# [ACTIVITY]
Everything in the records below should be set down again, word for word.

# [GIVEN INFORMATION]
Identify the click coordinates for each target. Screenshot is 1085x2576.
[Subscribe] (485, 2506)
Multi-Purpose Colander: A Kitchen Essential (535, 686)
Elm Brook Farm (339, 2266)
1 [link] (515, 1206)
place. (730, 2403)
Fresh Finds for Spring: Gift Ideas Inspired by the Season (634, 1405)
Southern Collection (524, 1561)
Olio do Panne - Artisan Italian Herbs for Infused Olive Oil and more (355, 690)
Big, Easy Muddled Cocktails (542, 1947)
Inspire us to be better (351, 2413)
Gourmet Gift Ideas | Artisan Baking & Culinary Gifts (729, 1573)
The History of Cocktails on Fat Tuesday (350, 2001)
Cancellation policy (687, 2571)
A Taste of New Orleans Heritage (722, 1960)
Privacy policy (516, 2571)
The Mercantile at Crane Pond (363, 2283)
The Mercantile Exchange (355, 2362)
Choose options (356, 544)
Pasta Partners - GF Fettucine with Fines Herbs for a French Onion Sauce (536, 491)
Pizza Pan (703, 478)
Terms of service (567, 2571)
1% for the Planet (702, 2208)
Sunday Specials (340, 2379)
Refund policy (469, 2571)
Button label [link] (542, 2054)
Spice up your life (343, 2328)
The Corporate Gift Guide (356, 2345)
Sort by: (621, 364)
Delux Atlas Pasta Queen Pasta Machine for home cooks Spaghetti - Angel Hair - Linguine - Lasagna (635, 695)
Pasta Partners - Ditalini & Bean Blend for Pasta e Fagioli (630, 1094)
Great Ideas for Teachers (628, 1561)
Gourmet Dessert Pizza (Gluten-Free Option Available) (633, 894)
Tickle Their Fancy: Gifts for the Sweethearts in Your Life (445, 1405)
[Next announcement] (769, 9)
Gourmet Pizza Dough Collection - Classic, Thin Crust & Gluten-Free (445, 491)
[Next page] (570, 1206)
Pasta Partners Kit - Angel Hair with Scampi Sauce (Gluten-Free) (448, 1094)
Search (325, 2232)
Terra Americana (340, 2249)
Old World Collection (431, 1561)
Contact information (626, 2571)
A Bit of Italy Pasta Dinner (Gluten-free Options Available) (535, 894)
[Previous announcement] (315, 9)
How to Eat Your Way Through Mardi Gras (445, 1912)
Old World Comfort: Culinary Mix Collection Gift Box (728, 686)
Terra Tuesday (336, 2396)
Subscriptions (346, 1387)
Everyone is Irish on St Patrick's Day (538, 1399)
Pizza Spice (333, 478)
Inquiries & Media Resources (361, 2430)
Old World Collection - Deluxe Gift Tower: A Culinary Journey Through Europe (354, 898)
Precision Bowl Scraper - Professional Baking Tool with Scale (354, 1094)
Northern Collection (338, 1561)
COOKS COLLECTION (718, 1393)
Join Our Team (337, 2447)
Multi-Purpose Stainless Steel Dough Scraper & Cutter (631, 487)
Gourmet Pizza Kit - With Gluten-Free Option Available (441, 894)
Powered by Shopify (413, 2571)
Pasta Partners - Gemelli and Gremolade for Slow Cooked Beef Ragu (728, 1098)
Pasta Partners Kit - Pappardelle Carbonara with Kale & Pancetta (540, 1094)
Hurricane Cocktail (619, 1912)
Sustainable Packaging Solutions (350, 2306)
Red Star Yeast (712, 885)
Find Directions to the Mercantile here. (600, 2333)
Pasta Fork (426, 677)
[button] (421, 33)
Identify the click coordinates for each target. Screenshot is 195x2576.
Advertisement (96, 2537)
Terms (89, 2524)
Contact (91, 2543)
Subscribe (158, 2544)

# [WORKED SOLUTION]
Identify the click coordinates for each target. Screenshot is 1085x2576.
[Subscribe] (485, 2506)
Multi-Purpose Colander: A Kitchen Essential (535, 686)
Elm Brook Farm (339, 2266)
1 [link] (515, 1206)
place. (730, 2403)
Fresh Finds for Spring: Gift Ideas Inspired by the Season (634, 1405)
Southern Collection (524, 1561)
Olio do Panne - Artisan Italian Herbs for Infused Olive Oil and more (355, 690)
Big, Easy Muddled Cocktails (542, 1947)
Inspire us to be better (351, 2413)
Gourmet Gift Ideas | Artisan Baking & Culinary Gifts (729, 1573)
The History of Cocktails on Fat Tuesday (350, 2001)
Cancellation policy (687, 2571)
A Taste of New Orleans Heritage (722, 1960)
Privacy policy (516, 2571)
The Mercantile at Crane Pond (363, 2283)
The Mercantile Exchange (355, 2362)
Choose options (356, 544)
Pasta Partners - GF Fettucine with Fines Herbs for a French Onion Sauce (536, 491)
Pizza Pan (703, 478)
Terms of service (567, 2571)
1% for the Planet (702, 2208)
Sunday Specials (340, 2379)
Refund policy (469, 2571)
Button label [link] (542, 2054)
Spice up your life (343, 2328)
The Corporate Gift Guide (356, 2345)
Sort by: (621, 364)
Delux Atlas Pasta Queen Pasta Machine for home cooks Spaghetti - Angel Hair - Linguine - Lasagna (635, 695)
Pasta Partners - Ditalini & Bean Blend for Pasta e Fagioli (630, 1094)
Great Ideas for Teachers (628, 1561)
Gourmet Dessert Pizza (Gluten-Free Option Available) (633, 894)
Tickle Their Fancy: Gifts for the Sweethearts in Your Life (445, 1405)
[Next announcement] (769, 9)
Gourmet Pizza Dough Collection - Classic, Thin Crust & Gluten-Free (445, 491)
[Next page] (570, 1206)
Pasta Partners Kit - Angel Hair with Scampi Sauce (Gluten-Free) (448, 1094)
Search (325, 2232)
Terra Americana (340, 2249)
Old World Collection (431, 1561)
Contact information (626, 2571)
A Bit of Italy Pasta Dinner (Gluten-free Options Available) (535, 894)
[Previous announcement] (315, 9)
How to Eat Your Way Through Mardi Gras (445, 1912)
Old World Comfort: Culinary Mix Collection Gift Box (728, 686)
Terra Tuesday (336, 2396)
Subscriptions (346, 1387)
Everyone is Irish on St Patrick's Day (538, 1399)
Pizza Spice (333, 478)
Inquiries & Media Resources (361, 2430)
Old World Collection - Deluxe Gift Tower: A Culinary Journey Through Europe (354, 898)
Precision Bowl Scraper - Professional Baking Tool with Scale (354, 1094)
Northern Collection (338, 1561)
COOKS COLLECTION (718, 1393)
Join Our Team (337, 2447)
Multi-Purpose Stainless Steel Dough Scraper & Cutter (631, 487)
Gourmet Pizza Kit - With Gluten-Free Option Available (441, 894)
Powered by Shopify (413, 2571)
Pasta Partners - Gemelli and Gremolade for Slow Cooked Beef Ragu (728, 1098)
Pasta Partners Kit - Pappardelle Carbonara with Kale & Pancetta (540, 1094)
Hurricane Cocktail (619, 1912)
Sustainable Packaging Solutions (350, 2306)
Red Star Yeast (712, 885)
Find Directions to the Mercantile here. (600, 2333)
Pasta Fork (426, 677)
[button] (421, 33)
Identify the click coordinates for each target. Screenshot is 195x2576.
Advertisement (96, 2537)
Terms (89, 2524)
Contact (91, 2543)
Subscribe (158, 2544)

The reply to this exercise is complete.